Both answers have matched well for my calculations in networks without parallel branches, my question regards a main switchboard fed from a generator, with bus-tie closed, feeding two transformers in parallel both incoming into another switchboard with the bus-tie closed.
The fault level I am calculating is on the switchboard fed from the transformers.
The MVA equivalent circuit has a single branch at the top from the generator, leading to 2 parallel branches with the cables / transformers, these branches recombine and the motor contributing MVA level is at the bottom.
How do I reduce this MVA equivalent circuit?

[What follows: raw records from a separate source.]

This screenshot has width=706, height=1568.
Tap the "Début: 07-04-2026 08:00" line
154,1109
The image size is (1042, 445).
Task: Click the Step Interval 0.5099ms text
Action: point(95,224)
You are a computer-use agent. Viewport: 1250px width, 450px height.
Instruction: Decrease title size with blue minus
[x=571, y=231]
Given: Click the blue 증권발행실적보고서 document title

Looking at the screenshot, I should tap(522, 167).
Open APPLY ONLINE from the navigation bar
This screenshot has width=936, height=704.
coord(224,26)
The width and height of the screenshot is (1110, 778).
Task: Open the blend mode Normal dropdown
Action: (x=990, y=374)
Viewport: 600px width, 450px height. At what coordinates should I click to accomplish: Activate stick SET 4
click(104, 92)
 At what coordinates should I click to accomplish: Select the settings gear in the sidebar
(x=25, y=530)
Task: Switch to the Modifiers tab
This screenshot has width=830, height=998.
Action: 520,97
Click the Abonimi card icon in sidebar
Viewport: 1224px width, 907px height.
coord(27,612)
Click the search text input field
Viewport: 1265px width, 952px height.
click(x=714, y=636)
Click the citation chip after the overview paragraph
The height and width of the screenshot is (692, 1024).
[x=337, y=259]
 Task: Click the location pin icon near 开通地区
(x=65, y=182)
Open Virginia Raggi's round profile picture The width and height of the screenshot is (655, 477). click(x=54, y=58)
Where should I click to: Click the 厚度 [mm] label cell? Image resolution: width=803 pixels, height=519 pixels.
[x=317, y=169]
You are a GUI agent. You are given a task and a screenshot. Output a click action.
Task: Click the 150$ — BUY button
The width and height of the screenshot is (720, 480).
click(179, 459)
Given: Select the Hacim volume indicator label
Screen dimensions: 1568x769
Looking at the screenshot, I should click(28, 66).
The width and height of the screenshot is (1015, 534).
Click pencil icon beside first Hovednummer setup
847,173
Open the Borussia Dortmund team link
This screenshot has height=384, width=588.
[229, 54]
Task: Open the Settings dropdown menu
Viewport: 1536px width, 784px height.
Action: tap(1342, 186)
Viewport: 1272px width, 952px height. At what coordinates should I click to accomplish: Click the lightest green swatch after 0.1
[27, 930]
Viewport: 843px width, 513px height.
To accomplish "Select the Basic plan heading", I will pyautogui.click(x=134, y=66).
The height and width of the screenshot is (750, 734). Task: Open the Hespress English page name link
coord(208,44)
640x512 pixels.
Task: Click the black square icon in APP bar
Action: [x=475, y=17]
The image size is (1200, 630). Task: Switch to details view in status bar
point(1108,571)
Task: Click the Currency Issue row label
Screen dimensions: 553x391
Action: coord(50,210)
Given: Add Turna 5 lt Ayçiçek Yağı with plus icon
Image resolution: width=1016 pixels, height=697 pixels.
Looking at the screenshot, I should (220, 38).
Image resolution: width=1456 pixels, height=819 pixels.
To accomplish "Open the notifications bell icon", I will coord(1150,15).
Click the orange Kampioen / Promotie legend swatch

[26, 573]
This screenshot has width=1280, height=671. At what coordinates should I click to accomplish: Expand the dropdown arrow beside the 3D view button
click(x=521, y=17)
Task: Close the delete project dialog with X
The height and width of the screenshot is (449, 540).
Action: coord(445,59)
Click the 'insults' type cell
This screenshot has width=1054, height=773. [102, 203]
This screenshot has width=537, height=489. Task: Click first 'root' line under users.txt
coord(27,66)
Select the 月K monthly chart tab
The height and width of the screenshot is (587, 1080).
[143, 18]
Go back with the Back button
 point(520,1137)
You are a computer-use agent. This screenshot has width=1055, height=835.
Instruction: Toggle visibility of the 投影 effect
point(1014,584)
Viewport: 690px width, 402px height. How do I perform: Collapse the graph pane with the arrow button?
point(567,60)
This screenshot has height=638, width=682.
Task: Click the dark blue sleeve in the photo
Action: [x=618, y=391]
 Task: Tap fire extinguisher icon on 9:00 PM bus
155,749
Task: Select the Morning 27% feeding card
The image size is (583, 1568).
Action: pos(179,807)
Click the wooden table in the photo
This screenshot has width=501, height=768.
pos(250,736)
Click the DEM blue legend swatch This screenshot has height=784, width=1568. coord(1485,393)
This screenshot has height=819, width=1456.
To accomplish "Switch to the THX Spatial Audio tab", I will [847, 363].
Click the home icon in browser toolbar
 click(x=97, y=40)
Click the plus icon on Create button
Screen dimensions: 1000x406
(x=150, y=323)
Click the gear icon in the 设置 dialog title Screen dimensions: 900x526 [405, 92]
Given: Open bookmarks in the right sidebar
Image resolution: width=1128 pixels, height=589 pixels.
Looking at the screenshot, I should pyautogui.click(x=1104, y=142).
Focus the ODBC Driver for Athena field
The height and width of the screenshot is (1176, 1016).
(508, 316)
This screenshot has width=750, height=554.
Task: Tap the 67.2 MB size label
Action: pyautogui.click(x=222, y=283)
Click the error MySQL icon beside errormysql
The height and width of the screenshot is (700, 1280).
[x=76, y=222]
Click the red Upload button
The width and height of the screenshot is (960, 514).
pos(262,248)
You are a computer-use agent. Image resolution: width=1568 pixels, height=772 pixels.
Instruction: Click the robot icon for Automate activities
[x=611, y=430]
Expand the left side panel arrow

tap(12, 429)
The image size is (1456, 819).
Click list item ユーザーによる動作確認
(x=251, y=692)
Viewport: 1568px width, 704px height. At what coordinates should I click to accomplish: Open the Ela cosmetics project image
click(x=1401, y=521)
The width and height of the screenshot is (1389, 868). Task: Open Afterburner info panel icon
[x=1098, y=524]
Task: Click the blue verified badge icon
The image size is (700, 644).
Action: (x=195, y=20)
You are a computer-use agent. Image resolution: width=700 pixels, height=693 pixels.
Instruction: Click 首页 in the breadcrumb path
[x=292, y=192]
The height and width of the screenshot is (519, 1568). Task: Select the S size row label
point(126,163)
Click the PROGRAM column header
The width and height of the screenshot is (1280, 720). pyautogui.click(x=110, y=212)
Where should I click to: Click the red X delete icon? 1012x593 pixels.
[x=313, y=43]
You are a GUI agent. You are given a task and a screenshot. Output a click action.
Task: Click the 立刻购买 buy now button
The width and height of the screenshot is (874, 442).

The MVA method can be think of as analogous to dealing with admittances. When the MVA elements are in series, the operation is to sum them as (1/MVA1 + 1/MVA2 +...) and evaluate the inverse of the result. When the MVA elements are in parallel, the result is to sum them up as (MVA1 + MVA2 + ...).
In your case, it will be finding the inverse of ((1/MVA-genny)+(1/(MVA-branch_a+MVA-branch_b))+(1/MVA-motor)).
Hope it will give you the same result as the p.u. method. Alternatively, you can do one branch as a time and sum the results using superposition theorem.